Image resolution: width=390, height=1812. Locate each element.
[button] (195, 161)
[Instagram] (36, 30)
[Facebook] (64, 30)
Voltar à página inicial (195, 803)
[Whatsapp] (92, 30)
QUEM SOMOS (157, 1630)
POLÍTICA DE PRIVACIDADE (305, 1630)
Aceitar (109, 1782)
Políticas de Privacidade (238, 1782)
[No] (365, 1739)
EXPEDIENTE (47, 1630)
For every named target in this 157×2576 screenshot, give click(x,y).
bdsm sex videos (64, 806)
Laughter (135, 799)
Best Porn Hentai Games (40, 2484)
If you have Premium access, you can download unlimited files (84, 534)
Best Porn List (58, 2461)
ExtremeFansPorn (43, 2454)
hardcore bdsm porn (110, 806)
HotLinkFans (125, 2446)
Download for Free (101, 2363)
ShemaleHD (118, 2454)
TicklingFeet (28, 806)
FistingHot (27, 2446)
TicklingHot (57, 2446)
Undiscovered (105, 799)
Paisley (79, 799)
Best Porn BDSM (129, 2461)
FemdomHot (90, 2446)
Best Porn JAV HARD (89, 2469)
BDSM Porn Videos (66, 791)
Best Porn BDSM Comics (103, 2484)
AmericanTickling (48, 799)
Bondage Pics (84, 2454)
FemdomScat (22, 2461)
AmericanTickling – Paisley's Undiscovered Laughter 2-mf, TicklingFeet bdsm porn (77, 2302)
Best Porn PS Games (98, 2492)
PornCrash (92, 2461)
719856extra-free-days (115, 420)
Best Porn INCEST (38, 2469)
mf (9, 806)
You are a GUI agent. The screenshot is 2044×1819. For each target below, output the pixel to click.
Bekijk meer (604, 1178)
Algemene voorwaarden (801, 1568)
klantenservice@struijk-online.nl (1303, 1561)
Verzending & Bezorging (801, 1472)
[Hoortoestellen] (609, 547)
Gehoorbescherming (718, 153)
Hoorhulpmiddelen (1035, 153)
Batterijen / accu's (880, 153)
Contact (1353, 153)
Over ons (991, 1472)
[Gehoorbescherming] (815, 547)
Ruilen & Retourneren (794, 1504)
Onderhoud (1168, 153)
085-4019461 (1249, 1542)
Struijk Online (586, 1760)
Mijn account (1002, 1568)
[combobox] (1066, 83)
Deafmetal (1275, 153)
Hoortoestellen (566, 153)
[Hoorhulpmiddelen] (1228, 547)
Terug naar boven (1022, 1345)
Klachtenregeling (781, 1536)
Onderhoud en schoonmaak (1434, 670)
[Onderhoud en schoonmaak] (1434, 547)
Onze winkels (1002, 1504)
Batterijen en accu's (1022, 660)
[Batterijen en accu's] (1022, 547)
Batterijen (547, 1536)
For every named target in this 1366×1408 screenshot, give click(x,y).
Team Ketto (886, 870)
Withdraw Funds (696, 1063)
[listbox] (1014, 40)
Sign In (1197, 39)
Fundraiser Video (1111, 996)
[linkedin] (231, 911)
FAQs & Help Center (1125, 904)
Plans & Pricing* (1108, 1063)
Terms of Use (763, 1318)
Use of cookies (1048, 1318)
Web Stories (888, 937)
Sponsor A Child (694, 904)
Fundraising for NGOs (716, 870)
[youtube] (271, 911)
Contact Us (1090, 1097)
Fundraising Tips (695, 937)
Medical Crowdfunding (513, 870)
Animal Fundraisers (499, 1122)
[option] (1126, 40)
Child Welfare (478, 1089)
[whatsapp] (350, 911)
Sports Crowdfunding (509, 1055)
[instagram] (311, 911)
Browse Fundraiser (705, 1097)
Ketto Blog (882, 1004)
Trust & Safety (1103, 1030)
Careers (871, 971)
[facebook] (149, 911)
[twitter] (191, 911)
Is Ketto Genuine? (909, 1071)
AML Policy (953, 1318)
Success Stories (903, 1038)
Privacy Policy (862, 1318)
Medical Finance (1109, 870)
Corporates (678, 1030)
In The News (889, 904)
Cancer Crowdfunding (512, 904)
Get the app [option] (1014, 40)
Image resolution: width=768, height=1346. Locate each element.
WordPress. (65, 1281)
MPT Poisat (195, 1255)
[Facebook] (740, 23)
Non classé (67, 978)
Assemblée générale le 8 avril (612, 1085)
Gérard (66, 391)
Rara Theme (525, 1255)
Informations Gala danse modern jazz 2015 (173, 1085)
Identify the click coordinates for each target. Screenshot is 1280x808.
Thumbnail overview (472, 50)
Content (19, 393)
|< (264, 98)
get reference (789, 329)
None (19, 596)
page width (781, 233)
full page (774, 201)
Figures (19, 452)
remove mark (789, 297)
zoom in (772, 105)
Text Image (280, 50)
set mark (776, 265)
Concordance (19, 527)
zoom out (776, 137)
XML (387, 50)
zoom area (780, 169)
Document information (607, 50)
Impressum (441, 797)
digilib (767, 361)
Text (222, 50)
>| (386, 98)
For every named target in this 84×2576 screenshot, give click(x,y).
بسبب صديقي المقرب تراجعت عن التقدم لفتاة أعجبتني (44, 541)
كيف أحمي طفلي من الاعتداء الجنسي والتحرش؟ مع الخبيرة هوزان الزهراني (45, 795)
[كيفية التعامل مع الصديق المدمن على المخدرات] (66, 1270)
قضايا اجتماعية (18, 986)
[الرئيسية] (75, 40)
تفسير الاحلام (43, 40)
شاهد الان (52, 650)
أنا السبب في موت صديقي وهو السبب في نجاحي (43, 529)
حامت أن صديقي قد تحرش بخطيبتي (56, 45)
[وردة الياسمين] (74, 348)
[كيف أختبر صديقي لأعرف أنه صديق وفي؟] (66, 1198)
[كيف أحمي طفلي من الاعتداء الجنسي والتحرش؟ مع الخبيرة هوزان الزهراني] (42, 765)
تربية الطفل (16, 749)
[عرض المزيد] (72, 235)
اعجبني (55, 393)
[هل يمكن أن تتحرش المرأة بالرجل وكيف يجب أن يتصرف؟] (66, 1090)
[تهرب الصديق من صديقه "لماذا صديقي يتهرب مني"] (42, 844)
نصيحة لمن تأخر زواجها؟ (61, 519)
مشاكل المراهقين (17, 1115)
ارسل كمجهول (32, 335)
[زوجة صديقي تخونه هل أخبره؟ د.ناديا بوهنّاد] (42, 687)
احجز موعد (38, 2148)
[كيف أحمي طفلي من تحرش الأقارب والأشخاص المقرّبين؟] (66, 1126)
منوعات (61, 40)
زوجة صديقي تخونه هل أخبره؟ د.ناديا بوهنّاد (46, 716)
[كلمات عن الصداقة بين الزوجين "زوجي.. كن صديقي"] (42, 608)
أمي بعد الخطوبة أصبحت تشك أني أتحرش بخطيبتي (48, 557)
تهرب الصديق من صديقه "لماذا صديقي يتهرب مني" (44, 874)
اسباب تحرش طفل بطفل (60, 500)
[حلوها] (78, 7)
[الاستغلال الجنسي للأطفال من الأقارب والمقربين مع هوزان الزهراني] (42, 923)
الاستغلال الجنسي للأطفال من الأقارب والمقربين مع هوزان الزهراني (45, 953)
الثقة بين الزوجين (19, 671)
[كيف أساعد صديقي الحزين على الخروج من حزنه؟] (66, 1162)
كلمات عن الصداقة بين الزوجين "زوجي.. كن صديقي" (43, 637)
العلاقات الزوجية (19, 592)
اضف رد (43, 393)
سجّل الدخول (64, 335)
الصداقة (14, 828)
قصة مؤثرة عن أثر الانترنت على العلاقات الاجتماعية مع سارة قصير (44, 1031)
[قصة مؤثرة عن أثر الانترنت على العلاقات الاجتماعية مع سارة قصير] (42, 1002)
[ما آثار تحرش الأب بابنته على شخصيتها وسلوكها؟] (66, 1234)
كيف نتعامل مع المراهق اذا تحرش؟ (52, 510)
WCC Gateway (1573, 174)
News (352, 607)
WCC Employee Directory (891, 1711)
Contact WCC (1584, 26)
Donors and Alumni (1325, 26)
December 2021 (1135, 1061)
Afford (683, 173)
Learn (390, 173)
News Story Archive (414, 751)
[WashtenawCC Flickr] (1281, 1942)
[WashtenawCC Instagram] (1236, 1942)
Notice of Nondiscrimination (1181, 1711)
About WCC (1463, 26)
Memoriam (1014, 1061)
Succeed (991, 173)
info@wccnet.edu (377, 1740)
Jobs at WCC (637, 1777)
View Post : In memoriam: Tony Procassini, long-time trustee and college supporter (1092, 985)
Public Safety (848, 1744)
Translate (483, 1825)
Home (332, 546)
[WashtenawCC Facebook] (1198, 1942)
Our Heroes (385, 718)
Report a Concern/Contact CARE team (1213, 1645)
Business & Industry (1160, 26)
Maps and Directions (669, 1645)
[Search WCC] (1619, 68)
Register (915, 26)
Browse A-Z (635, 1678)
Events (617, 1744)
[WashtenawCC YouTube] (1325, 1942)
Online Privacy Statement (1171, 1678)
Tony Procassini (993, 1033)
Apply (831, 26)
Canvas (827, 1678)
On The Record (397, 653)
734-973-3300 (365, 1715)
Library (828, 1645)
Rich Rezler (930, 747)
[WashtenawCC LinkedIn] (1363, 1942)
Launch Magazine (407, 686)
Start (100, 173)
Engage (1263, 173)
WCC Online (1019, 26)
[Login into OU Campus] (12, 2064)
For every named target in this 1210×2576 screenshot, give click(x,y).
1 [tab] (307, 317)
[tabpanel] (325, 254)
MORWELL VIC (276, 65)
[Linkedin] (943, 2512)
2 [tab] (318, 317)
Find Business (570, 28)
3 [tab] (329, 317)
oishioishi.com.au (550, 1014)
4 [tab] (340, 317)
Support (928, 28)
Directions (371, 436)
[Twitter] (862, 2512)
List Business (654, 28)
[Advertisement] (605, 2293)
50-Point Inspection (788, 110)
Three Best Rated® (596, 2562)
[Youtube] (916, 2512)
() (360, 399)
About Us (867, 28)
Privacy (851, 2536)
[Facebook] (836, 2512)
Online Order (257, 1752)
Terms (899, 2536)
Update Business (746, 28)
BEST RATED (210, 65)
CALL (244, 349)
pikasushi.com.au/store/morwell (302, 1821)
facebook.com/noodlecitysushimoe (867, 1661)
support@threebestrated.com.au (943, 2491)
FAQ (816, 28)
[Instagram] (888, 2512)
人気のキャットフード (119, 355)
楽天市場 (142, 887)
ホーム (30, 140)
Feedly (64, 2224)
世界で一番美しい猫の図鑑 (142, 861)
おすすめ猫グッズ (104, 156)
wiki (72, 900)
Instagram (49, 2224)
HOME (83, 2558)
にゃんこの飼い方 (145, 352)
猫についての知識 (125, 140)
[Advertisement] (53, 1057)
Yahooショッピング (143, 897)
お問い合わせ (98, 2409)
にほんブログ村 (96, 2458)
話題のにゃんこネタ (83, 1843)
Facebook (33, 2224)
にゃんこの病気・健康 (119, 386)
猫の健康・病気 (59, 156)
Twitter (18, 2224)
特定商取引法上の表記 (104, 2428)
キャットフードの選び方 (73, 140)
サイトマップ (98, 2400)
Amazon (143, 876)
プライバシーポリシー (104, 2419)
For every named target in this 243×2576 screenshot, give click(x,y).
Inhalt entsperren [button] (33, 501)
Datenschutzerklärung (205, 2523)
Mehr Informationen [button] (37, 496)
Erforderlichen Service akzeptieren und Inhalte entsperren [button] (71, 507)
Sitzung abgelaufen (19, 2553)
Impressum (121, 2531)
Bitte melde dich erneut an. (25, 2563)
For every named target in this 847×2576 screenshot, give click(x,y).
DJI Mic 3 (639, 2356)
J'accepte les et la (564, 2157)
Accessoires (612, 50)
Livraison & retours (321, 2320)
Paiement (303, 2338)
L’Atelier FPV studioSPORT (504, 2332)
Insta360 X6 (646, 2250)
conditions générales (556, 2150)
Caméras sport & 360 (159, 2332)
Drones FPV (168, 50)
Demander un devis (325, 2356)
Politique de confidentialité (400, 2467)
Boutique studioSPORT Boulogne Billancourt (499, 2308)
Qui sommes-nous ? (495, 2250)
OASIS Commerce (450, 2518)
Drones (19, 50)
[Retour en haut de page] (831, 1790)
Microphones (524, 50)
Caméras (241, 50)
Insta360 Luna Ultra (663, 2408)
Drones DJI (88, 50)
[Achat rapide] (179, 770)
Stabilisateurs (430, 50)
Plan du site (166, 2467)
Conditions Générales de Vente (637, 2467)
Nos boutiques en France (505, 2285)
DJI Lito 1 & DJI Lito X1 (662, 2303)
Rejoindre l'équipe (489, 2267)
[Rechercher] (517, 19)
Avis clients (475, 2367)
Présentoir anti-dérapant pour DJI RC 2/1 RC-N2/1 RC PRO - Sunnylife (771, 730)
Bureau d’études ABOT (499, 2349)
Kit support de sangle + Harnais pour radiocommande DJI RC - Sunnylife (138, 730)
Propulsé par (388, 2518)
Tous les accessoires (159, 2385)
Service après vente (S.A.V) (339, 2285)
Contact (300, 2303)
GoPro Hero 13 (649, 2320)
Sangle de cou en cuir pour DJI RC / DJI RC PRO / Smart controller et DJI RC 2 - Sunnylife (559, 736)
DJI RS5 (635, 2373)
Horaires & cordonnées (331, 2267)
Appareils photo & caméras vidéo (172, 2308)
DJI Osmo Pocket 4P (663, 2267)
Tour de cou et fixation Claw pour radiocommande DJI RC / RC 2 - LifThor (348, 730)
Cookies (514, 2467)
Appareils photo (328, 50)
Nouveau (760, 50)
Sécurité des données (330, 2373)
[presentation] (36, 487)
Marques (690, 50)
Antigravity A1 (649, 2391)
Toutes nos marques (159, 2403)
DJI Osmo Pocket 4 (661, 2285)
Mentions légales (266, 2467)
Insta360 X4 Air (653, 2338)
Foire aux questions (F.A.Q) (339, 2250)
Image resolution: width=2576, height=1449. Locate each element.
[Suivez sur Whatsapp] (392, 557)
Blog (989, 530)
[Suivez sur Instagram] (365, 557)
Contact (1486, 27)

^^^^^^^^^^^^^^^^

> **What the task requires**
Look through the entries above. Copy each line in which the string "زوجة" occurs.

> **Your response**
[زوجة صديقي تخونه هل أخبره؟ د.ناديا بوهنّاد] (42, 687)
زوجة صديقي تخونه هل أخبره؟ د.ناديا بوهنّاد (46, 716)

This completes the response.